O senador Flávio Bolsonaro (PL-RJ) articula nos bastidores a formação de uma chapa com presença feminina tanto na vice-presidência quanto no comando do Ministério da Economia. A estratégia, segundo aliados, mira a redução da rejeição entre o eleitorado feminino e tenta ampliar a aceitação do projeto bolsonarista para 2026.
Levantamento recente da Quaest mostra que 55% dos eleitores rejeitam o nome de Flávio. Em dezembro, quando anunciou a pré-candidatura, o índice era de 60%. A leitura do grupo é que uma sinalização mais ampla às mulheres pode ajudar a reduzir essa resistência.

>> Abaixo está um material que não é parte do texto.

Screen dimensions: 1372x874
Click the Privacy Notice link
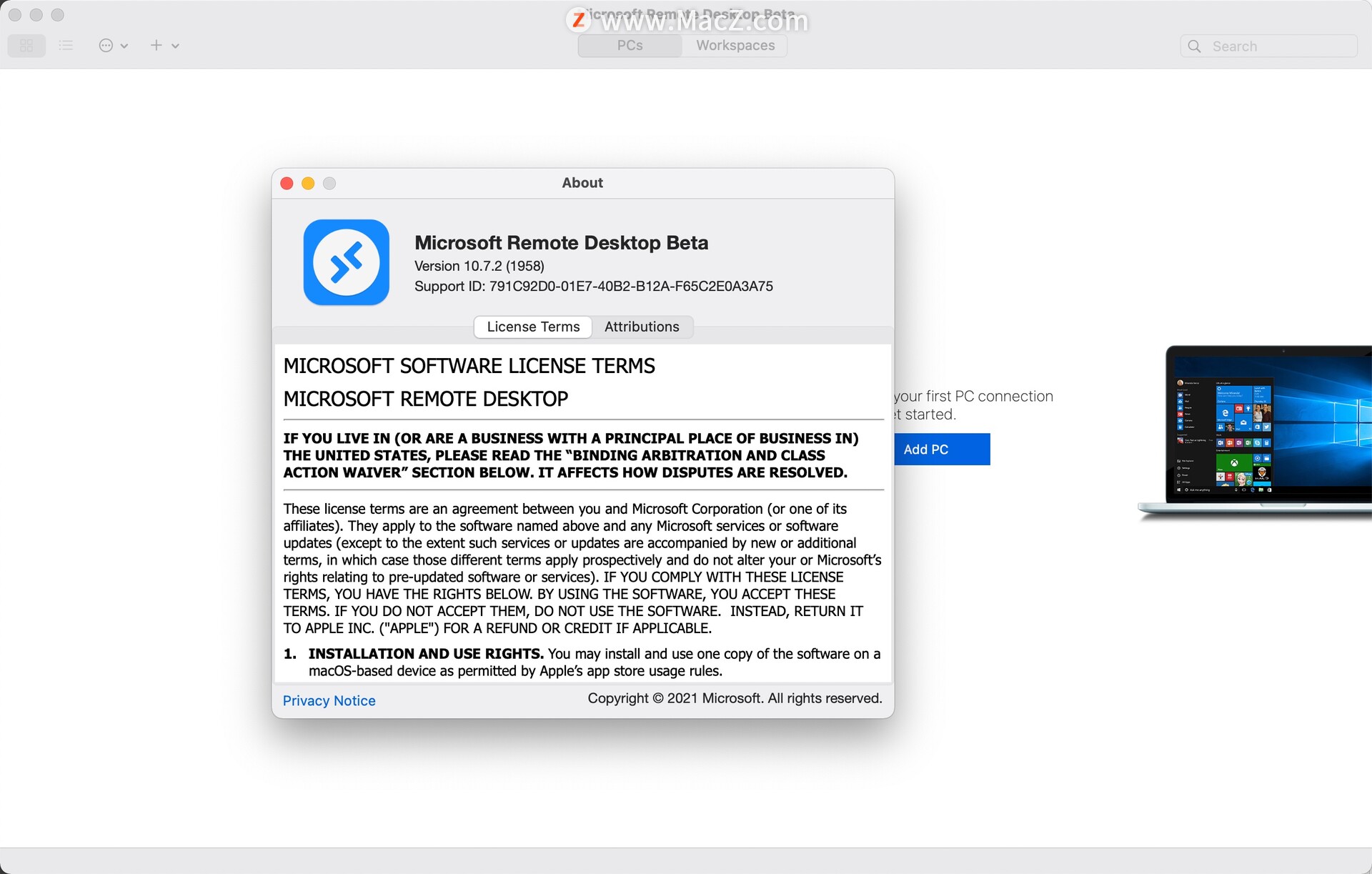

Nos bastidores, a senadora Tereza Cristina (PP-MS), ex-ministra da Agricultura no governo Bolsonaro, aparece como opção preferencial para vice. Parte do grupo também chegou a defender o nome do governador Romeu Zema (Novo-MG), mas ele já declarou que mantém sua própria pré-candidatura ao Planalto.
Tereza Cristina afirmou que ainda é cedo para discutir composição de chapa e que a escolha do vice costuma ser definida nas etapas finais da negociação.
Para o Ministério da Economia, aliados defendem o nome de Daniella Marques, ex-presidente da Caixa Econômica Federal e considerada próxima de Paulo Guedes. Ela assumiu o banco em meio à crise após a saída de Pedro Guimarães.
Outros nomes também são discutidos para a formulação do programa econômico, como Gustavo Montezano, ex-presidente do BNDES, e Adolfo Sachsida, ex-ministro de Minas e Energia. Ainda assim, dentro do grupo cresce a avaliação de que a campanha precisa de uma sinalização feminina forte tanto na política quanto na economia.
A definição da chapa deve ocorrer nos próximos meses, conforme o avanço das negociações internas e o cenário eleitoral nacional.